A few office workers
were released, but most of the layoffs came in the production department. The 50
employees were dismissed based on skill level, not seniority, Walker said.
Boat sales traditionally wane in the winter months, Walker said, but
sales took a noticeable drop this year because gas prices are high and the stock
market has been bumpy, in part due to the uncertainty of the upcoming
presidential elections.
For the first six months of this year,
boatmakers nationwide have produced 10 percent more powerboats than the public
has bought, said Jim Petru, manager of marketing statistics for the National
Marine Manufacturers Association.
"We went for almost nine years in an
upward trend, but now we're coming to the end of that business
cycle," Petru said. "Consumers are not feeling as confident about the
economy as in the past."
Friday's layoffs and attrition over the past
six months have reduced Pro-Line's labor force by 20 percent, from 442
employees in April to 352 workers now.
But Walker said the latest
downturn has not stalled the company's plans to build a new factory in Holder.
The new facility is scheduled to open in January 2002 and create 200 new jobs.

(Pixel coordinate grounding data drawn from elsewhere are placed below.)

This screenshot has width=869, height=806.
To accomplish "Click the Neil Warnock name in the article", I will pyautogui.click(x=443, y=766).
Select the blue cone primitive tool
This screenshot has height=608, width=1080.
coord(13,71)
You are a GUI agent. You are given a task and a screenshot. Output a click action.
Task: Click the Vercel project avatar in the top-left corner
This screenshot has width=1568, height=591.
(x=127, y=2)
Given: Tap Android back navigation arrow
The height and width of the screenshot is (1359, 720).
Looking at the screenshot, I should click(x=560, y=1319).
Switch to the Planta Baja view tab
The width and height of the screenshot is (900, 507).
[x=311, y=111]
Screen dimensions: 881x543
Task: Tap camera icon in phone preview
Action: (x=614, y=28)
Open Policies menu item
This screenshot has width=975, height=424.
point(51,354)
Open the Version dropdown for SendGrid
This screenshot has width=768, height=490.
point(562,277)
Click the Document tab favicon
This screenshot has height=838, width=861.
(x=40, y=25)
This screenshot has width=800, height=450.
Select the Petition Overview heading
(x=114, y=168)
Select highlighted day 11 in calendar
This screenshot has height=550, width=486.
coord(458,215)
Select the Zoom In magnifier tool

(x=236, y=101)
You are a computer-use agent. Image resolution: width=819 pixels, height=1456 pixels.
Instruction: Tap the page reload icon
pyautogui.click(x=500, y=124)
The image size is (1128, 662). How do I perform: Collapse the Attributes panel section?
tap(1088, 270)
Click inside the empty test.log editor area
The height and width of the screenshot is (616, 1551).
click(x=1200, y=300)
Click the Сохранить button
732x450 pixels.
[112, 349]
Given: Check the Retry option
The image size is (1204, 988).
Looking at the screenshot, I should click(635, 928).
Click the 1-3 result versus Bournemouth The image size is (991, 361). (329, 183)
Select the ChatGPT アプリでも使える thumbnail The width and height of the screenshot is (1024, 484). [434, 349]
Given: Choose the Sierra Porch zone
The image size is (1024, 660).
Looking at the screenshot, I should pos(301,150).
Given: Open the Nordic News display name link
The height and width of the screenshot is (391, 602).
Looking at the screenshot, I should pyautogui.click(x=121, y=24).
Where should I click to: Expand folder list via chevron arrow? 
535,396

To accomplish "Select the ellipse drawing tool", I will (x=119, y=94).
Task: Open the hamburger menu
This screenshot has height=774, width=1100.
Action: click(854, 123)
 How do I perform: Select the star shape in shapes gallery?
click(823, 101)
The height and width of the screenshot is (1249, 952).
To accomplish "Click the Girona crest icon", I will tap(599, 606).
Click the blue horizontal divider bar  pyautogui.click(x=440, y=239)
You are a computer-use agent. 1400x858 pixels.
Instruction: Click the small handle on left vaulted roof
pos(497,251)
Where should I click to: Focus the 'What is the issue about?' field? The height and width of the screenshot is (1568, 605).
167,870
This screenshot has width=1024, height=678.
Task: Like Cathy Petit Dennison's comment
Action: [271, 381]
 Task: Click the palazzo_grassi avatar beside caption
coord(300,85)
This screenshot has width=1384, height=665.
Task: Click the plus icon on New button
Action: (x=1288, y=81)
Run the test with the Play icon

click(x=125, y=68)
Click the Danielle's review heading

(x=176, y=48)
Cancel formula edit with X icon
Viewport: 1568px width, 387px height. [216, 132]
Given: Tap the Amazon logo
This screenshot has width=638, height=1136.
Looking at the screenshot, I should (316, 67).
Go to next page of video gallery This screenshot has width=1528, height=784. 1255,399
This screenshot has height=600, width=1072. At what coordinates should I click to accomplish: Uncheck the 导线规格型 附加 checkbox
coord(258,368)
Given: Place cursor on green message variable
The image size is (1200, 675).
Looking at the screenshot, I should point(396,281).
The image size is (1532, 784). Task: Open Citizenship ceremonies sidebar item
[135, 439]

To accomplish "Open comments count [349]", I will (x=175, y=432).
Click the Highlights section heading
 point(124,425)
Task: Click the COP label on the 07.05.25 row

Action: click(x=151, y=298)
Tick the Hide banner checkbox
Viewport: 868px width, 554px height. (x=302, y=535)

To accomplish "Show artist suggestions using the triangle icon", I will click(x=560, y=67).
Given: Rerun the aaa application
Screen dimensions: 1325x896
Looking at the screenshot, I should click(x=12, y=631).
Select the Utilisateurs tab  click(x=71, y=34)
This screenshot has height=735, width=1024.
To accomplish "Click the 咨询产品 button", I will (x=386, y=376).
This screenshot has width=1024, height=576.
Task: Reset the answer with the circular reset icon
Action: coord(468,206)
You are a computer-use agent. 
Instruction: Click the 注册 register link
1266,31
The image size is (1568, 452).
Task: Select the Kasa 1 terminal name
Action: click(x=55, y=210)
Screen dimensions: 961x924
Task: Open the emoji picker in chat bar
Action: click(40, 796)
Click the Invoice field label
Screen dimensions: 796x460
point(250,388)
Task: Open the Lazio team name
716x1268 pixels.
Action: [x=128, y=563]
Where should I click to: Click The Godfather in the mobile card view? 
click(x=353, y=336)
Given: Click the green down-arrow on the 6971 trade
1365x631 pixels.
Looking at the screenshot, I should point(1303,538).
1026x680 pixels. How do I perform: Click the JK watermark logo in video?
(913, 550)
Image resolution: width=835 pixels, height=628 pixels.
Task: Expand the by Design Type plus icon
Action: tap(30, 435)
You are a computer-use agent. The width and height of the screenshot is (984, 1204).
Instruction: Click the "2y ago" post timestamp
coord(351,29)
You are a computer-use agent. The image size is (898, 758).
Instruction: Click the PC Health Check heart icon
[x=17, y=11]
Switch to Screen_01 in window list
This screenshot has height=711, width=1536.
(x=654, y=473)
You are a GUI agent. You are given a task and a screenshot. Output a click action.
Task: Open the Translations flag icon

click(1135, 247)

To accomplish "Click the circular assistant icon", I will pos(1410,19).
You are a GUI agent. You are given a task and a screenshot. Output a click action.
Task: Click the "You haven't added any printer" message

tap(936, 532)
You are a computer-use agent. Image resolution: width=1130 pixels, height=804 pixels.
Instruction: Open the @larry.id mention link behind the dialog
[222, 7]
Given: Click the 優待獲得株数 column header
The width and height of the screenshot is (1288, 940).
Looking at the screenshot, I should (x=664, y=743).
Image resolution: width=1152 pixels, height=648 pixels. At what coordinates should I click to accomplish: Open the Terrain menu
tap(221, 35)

"We anticipate this to be the short-term glitch that it is, and it
doesn't affect what we're going to do in Holder at all," Walker said.
Those plans hinge on several state and local grants that are based on
creating new jobs.
The Economic Development Council hopes to bring
Pro-Line's first grant application before the County Commission Nov. 7.
Under the job growth incentive grant program, Pro-Line would receive $
2,000 for each of the first 125 jobs created at its new factory. The company
would use that $ 250,000 toward impact fees and water and sewer connection
costs.
On that application, which was filled out in August, Pro-Line
stated it had 425 current employees. Walker said he expects he would not get the
grant money until he brought his employment base back up to 425 and then add the
125 jobs he promised.
The same goes for the pending grant application
for $ 700,000 from the state's Economic Development Transportation Fund, in
which Pro-Line promises to create another 200 jobs, including the 125 from the
first grant.
The county applied for that grant, based on the new jobs
Pro-Line would create, to pay or building a road to the Holder industrial park.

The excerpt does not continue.